Pour les salons du grand air de Sherbrooke et de Trois-Rivières, en 2001 et 2002, Pluri-Design a même facturé des coûts de production supérieurs de 163 600 $ à la valeur totale des commandites. «Ça prouve que c'était irréaliste. Ses factures étaient faites à répétition, sans fondement», a reconnu M. Lemay.

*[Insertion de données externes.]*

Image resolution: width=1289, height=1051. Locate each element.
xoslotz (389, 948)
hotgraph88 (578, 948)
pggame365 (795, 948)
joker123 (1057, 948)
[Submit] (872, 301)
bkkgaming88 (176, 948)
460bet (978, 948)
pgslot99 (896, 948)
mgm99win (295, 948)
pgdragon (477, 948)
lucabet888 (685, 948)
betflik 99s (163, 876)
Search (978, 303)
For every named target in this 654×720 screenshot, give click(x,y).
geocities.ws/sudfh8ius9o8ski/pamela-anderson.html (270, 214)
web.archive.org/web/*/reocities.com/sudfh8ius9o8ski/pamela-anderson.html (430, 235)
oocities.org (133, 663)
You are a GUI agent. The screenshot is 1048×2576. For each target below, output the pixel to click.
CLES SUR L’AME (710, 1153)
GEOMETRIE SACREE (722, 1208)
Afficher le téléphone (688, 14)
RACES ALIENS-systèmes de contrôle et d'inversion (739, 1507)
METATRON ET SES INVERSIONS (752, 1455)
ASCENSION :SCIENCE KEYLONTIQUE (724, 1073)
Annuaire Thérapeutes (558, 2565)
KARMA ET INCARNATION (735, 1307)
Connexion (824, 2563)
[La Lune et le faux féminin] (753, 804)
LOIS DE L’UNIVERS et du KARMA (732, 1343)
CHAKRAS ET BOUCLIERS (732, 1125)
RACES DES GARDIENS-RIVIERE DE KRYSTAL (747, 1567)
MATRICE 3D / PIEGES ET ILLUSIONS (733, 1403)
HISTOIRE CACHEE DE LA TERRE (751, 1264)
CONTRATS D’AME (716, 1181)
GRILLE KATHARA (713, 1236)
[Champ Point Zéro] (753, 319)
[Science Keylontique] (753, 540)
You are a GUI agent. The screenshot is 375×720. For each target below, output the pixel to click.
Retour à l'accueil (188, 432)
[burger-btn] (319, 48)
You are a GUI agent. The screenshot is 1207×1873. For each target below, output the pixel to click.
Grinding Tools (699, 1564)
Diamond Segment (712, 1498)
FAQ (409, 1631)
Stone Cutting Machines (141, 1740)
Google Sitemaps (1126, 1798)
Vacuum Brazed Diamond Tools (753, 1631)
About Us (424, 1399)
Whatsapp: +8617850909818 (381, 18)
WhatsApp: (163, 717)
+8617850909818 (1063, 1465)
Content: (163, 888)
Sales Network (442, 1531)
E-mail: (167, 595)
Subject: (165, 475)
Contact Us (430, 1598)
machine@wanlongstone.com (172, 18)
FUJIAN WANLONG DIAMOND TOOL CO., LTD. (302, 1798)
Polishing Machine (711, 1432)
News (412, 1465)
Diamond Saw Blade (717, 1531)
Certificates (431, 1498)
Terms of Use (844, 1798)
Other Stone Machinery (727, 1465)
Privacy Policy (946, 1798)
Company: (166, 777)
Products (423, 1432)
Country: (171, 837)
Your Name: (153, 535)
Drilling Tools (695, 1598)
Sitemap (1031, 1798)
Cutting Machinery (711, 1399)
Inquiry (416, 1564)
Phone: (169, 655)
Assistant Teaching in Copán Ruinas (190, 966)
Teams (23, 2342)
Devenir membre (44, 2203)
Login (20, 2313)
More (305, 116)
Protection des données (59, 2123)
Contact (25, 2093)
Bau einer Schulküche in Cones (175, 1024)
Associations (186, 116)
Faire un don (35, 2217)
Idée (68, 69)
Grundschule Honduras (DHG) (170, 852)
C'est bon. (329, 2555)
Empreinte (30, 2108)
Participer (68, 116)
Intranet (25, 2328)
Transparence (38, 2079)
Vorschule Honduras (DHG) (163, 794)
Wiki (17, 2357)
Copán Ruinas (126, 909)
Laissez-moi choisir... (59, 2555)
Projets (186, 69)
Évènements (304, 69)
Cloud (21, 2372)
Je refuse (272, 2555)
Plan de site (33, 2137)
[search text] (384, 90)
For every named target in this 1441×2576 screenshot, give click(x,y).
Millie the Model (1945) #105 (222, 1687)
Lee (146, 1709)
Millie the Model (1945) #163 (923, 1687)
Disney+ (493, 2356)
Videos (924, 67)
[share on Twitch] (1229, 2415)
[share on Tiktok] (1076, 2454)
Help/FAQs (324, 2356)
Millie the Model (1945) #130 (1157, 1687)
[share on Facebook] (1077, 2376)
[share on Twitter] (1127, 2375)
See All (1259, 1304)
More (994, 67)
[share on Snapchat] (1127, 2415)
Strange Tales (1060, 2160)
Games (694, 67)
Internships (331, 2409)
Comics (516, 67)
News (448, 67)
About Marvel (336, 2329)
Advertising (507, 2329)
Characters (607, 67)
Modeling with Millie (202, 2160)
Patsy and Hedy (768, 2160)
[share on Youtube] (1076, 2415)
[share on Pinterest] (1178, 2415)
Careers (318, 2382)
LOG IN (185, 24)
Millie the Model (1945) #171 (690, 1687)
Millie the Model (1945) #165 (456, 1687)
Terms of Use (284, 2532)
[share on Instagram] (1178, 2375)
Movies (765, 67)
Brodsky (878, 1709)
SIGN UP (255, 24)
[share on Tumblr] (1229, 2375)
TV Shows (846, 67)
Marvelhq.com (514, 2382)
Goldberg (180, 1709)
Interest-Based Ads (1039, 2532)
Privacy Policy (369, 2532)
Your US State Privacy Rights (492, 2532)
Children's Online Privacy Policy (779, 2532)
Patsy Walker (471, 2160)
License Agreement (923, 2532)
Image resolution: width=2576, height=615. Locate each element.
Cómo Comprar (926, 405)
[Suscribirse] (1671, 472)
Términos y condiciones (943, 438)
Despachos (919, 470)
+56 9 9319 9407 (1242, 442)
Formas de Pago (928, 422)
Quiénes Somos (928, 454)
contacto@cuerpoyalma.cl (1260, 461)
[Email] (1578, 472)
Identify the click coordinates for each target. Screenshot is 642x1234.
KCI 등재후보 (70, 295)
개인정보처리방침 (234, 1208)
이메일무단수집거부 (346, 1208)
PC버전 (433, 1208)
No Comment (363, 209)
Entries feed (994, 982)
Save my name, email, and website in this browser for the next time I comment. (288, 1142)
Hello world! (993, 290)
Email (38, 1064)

Les factures de Pluri-Design cachent en réalité une commission gênante et potentiellement illégitime de 17,65 % que M. Lemay a consentie à M. Corriveau sur les contrats qu'il lui a rapportés d'Ottawa. «Sur le moment, je n'ai pas vérifié les factures. Avec du recul, je comprends pourquoi il a facturé sur cette base-là, a expliqué M. Lemay. Je suppose qu'il ne voulait pas que ça apparaisse comme des commissions.»

Le témoignage de M. Lemay a également confirmé que les coûts de production à percevoir étaient déterminés de façon arbitraire. Lorsque Jacques Corriveau a préparé pour Charles Guité une liste d'une dizaine d'événements d'Expour à commanditer en 1998, pour un total de 3,4 millions, il avait déjà incorporé 1,1 million en coûts de production. Certains de ces salons ont finalement obtenu des commandites, d'autres pas.

M. Lemay dit se tenir loin de la politique, ce qui ne l'a pas empêché d'effectuer des contributions officielles d'une valeur de 20 000 $ au PLC. Il a fourni 5000 $ à la campagne de Yolande Thibeault dans Saint-Lambert, en 1997, sur invitation d'Alain Renaud. À la demande de Diane Deslauriers, l'épouse du patron du Groupe Everest, il a versé 10 000 $ au PLC en 1998. En 1999, il a enfin donné 5000 $ à la campagne de Denis Coderre, qui fut directeur des relations publiques chez Polygone-Expour avant de rebondir en politique.

M. Lemay a enfin éprouvé beaucoup de mal à justifier le travail accompli sur deux commandites de 333 000 $ et de 500 000 $ perçues par Expour pour des salons qui ont été annulés à Québec et à Montréal. L'homme d'affaires a expliqué qu'il avait augmenté la visibilité du gouvernement dans d'autres événements pour compenser ces deux pertes. Des preuves documentaires permettent de justifier seulement 5000 $ de cette réorientation de commandites.